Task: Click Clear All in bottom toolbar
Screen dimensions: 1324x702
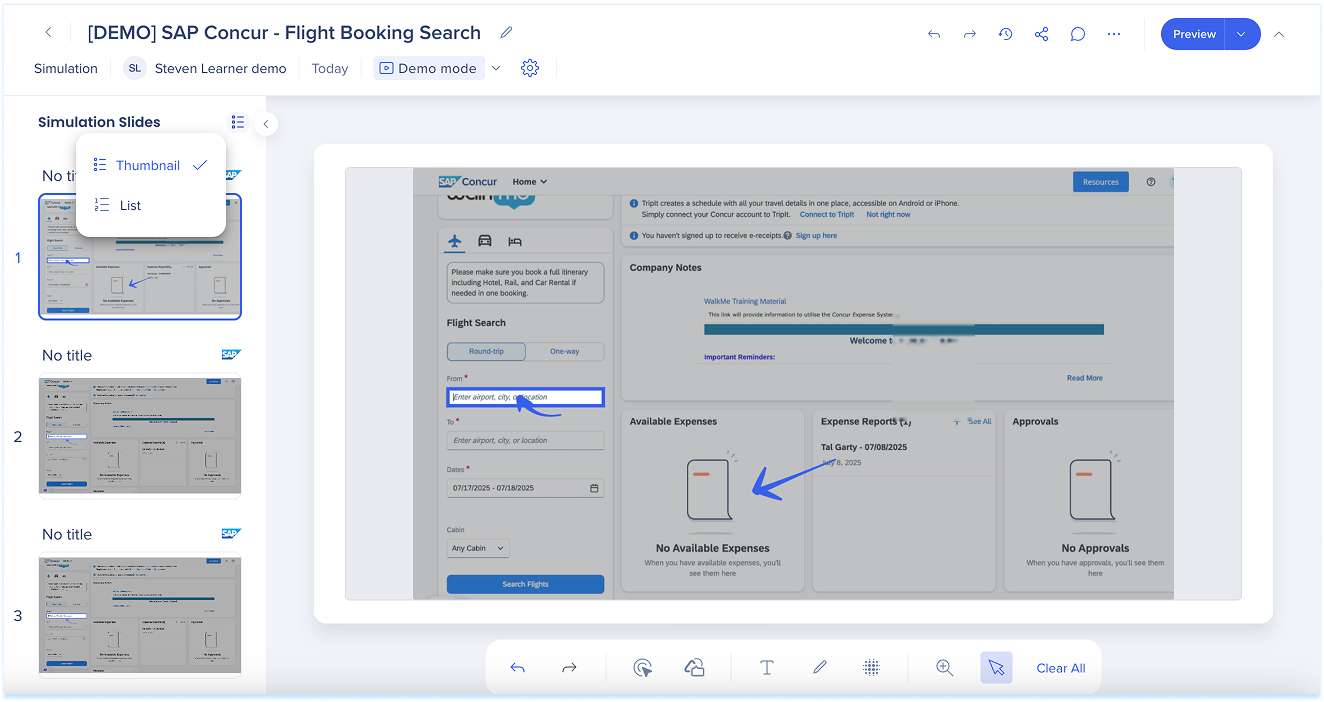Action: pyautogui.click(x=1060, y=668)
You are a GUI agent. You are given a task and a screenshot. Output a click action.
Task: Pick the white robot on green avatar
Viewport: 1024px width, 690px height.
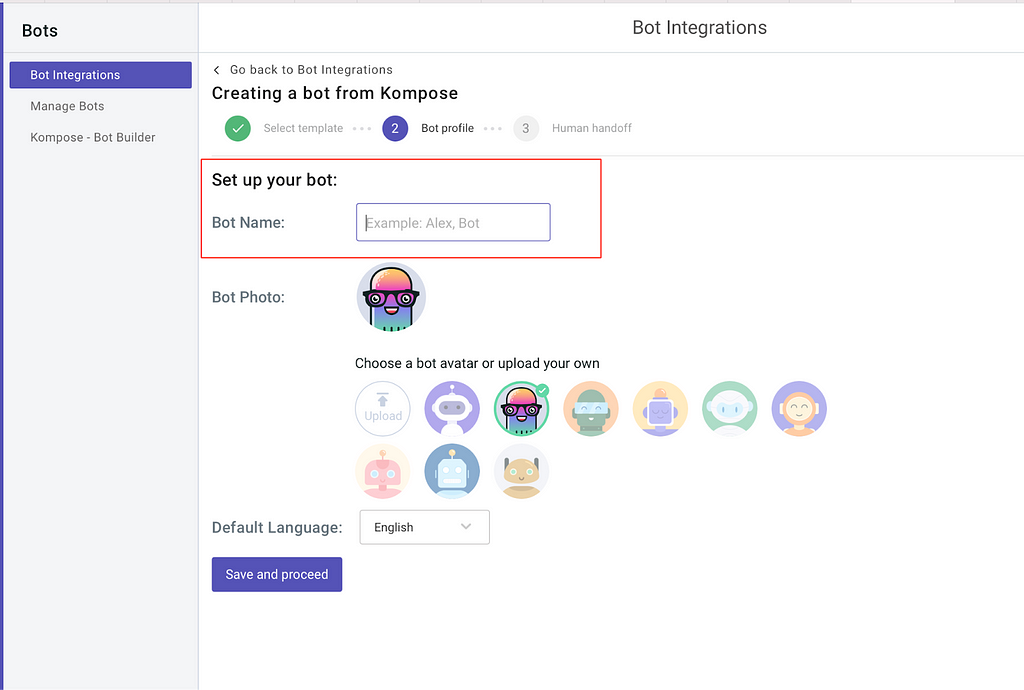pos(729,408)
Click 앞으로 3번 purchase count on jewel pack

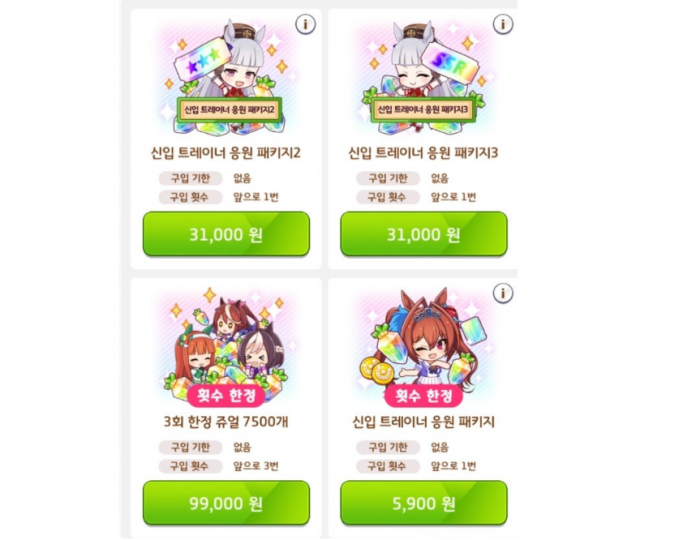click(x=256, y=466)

......

Directions =>
Write out every line of the records above word for word, leaving out the pictures.

Task output =>
Task: Click Clear All in bottom toolbar
Screen dimensions: 1324x702
Action: pyautogui.click(x=1060, y=668)
You are a GUI agent. You are given a task and a screenshot. Output a click action.
Task: Pick the white robot on green avatar
Viewport: 1024px width, 690px height.
pos(729,408)
Click 앞으로 3번 purchase count on jewel pack

click(x=256, y=466)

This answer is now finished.